■ **About this task**
Tally the lines in the records below that contain "agent" and return only the result.

■ **Supplied data**
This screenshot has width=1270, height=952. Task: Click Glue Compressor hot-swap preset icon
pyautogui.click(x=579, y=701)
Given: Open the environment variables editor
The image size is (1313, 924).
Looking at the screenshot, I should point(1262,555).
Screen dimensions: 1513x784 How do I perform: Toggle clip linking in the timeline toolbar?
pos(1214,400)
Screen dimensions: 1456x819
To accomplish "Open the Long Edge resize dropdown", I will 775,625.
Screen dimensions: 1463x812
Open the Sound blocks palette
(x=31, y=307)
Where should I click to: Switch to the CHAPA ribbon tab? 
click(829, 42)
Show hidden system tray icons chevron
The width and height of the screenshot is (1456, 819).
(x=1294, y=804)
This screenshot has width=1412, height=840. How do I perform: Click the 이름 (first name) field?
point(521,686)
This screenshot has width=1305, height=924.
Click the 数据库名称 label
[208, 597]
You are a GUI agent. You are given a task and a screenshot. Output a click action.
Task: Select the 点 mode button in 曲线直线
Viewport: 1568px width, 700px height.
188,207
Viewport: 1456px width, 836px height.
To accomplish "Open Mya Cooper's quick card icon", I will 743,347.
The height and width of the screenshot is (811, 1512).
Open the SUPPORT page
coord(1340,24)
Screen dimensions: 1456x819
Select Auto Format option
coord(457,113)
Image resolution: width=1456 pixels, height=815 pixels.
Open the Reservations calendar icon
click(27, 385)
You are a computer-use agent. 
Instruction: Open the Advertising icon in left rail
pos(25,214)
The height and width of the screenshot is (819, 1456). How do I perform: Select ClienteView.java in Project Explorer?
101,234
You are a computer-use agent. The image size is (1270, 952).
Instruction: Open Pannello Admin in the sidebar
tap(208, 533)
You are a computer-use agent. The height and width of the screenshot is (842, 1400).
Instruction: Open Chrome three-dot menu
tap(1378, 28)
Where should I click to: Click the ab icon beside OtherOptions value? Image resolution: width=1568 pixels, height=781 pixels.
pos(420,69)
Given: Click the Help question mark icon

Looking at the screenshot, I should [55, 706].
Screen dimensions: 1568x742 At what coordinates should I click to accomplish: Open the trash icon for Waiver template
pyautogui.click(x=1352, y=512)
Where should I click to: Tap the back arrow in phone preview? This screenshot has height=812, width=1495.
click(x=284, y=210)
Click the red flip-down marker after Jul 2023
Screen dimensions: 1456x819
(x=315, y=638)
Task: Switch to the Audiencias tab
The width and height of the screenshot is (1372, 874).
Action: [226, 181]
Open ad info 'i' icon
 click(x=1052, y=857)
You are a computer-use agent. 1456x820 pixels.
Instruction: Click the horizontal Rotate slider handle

■ **Written response**
5